Sobre a questão da aprendizagem, ele comemora o contexto das IFES. Elogiando a atuação dos estudantes, que passaram por rigoroso processo de seleção, ele afirma: “A gente tem bons estudantes e isso acaba impactando favoravelmente no desenvolvimento do processo ensino aprendizagem”.
Por fim, o docente rebate um mito que circula na comunidade geral sobre a queda na qualidade da produção acadêmica após a implantação do regime de cotas. “A quem diga equivocadamente que o advento da lei de cotas, que faz reserva de 50% das vagas para estudantes oriundos de escola pública, reduziu ou teve impacto negativo na qualidade dos estudantes, o que é uma grande bobagem”, afirma.
O professor Weber conta que o “altíssimo nível de concorrência” para ingressar no ensino superior público garante que, tanto nas instituições privadas de preparação para vestibular quanto nas públicas, só os estudantes mais capacitados e dedicados conseguem ingressar, garantindo qualidade na produção e formação acadêmica.
Na UFG
Da mesma forma que Bruno, o professor Glauco Gonçalves da UFG defende investimentos mais estáveis nas instituições de ensino como forma de aprimorar a produção de conhecimento nesses ambientes. “Desde 2016, o orçamento destinado às universidades federais e aos institutos federais de educação vem minguando ano a ano”, afirma. A certeza de um orçamento anual permite às universidades investir em pesquisas e laboratórios mais complexos, garantindo maior retorno à sociedade.
“O ensino público gratuito das universidades federais logra êxito inquestionável na formação de profissionais e devolve a sociedade brasileira com custos muito baixos profissionais muito bem qualificados”, sintetizou.
Para além da questão orçamentária, mais concreta, existe a disputa simbólica que envolve a universidade, que também se coloca como um desafio para toda a comunidade acadêmica.

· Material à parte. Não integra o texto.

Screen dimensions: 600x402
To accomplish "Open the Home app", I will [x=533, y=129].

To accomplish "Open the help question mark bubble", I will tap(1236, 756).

Colega de Glauco, o docente Rafael Miloni Santucci traz de volta um desafio das universidades e institutos públicos perante a sociedade: reforçar a validade de sua atuação. Se referindo aos ataques proferidos às IFES nos últimos dois governos, ele afirma que se “há um terreno fértil para que as pessoas mal intencionadas levantem mentiras sobre o meio acadêmico, é porque deixamos isso acontecer trabalhando feito loucos dentro de laboratórios, em uma competição que não terá vencedores”.
Glauco lembra que a UFG foi extremamente atuante durante a pandemia de covid-19, possui atendimento direto ao cidadão no Hospital das Clínicas, trabalha com centenas de crianças da comunidade no colégio de aplicação da universidade, realiza dezenas de projetos de extensão em todo o estado, além de formar centenas de profissionais qualificados anualmente.
Seja para garantir a manutenção do funcionamento da instituição de ensino, seja para ampliar as pesquisas e produções na unidade, ou para aprimorar as políticas de permanência estudantil, tanto Rafael quanto Glauco reforçam a importância de uma estabilidade orçamentária. “Mais uma vez a gente está falando da garantia de recursos”, lamenta Glauco.